» Text block:
--*--

3. microTVM Ahead-of-Time (AOT) Compilation

Authors: Mehrdad Hessar, Alan MacDonald

This tutorial is showcasing microTVM host-driven AoT compilation with a TFLite model. AoTExecutor reduces the overhead of parsing graph at runtime compared to GraphExecutor. Also, we can have better memory management using ahead of time compilation. This tutorial can be executed on a x86 CPU using C runtime (CRT) or on Zephyr platform on a microcontroller/board supported by Zephyr.

Install microTVM Python dependencies

TVM does not include a package for Python serial communication, so we must install one before using microTVM. We will also need TFLite to load models.

%%shell
pip install pyserial==3.5 tflite==2.1
import os

# By default, this tutorial runs on x86 CPU using TVM's C runtime. If you would like
# to run on real Zephyr hardware, you must export the `TVM_MICRO_USE_HW` environment
# variable. Otherwise (if you are using the C runtime), you can skip installing
# Zephyr. It takes ~20 minutes to install Zephyr.

--*--

» Dataset extract:
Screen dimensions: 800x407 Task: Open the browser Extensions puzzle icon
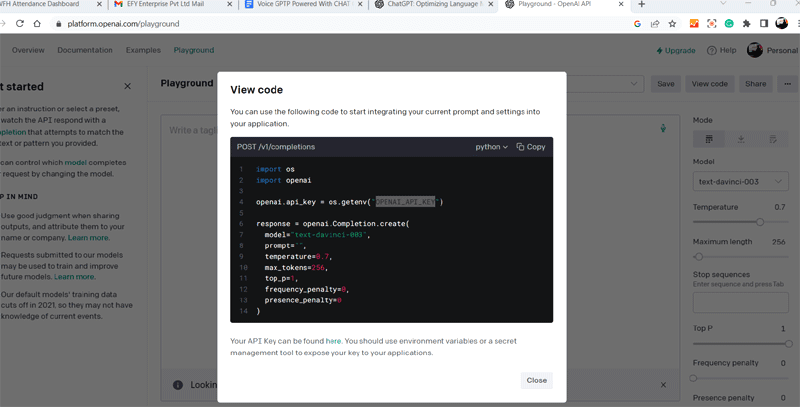(x=746, y=23)
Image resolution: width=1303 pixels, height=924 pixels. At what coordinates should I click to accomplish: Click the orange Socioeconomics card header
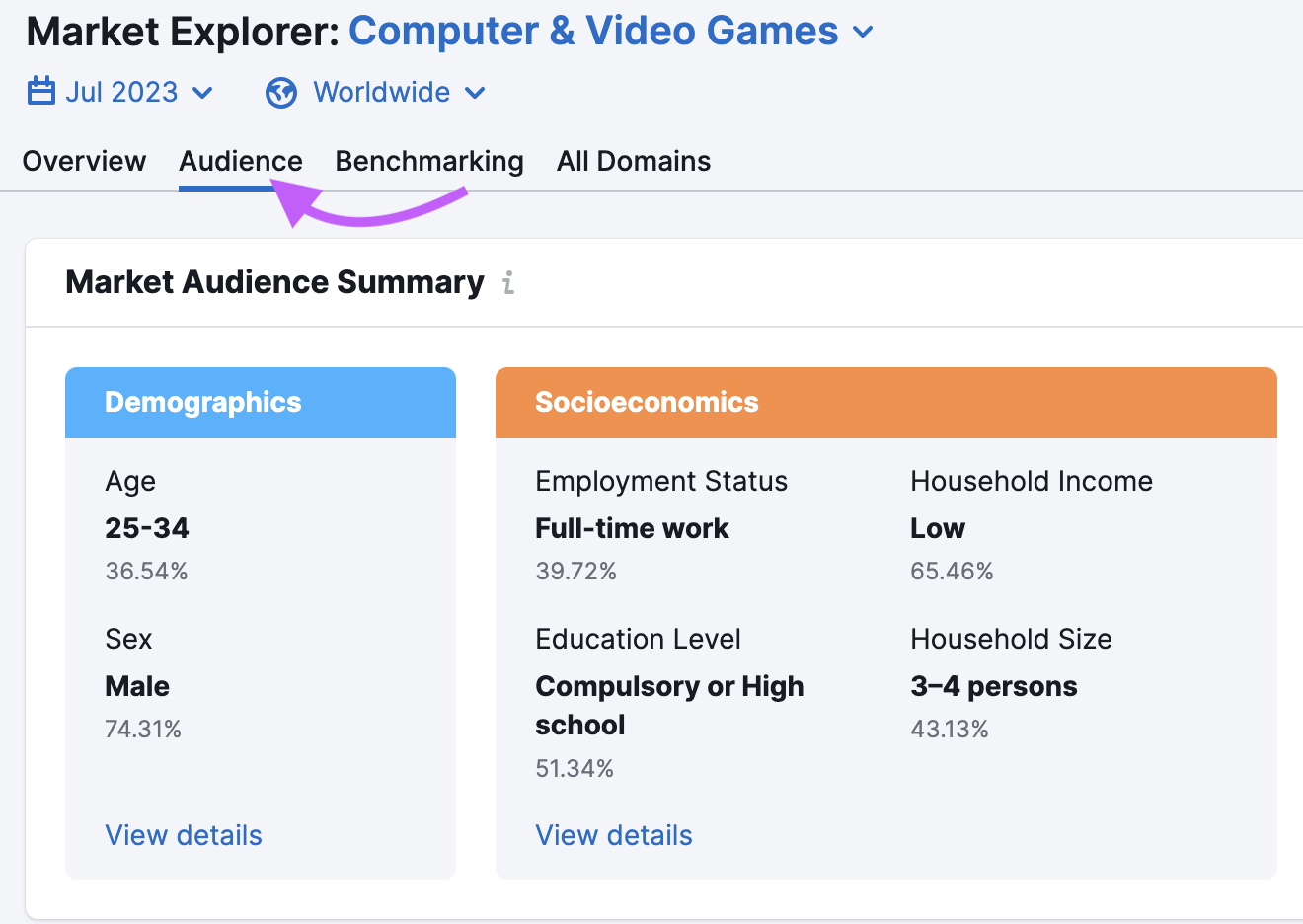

--*--

» What is expected:
Reproduce, word for word, everything in the microTVM tutorial from "TVM does not" down to "to install Zephyr.".

» Exercise response:
TVM does not include a package for Python serial communication, so we must install one before using microTVM. We will also need TFLite to load models.

%%shell
pip install pyserial==3.5 tflite==2.1
import os

# By default, this tutorial runs on x86 CPU using TVM's C runtime. If you would like
# to run on real Zephyr hardware, you must export the `TVM_MICRO_USE_HW` environment
# variable. Otherwise (if you are using the C runtime), you can skip installing
# Zephyr. It takes ~20 minutes to install Zephyr.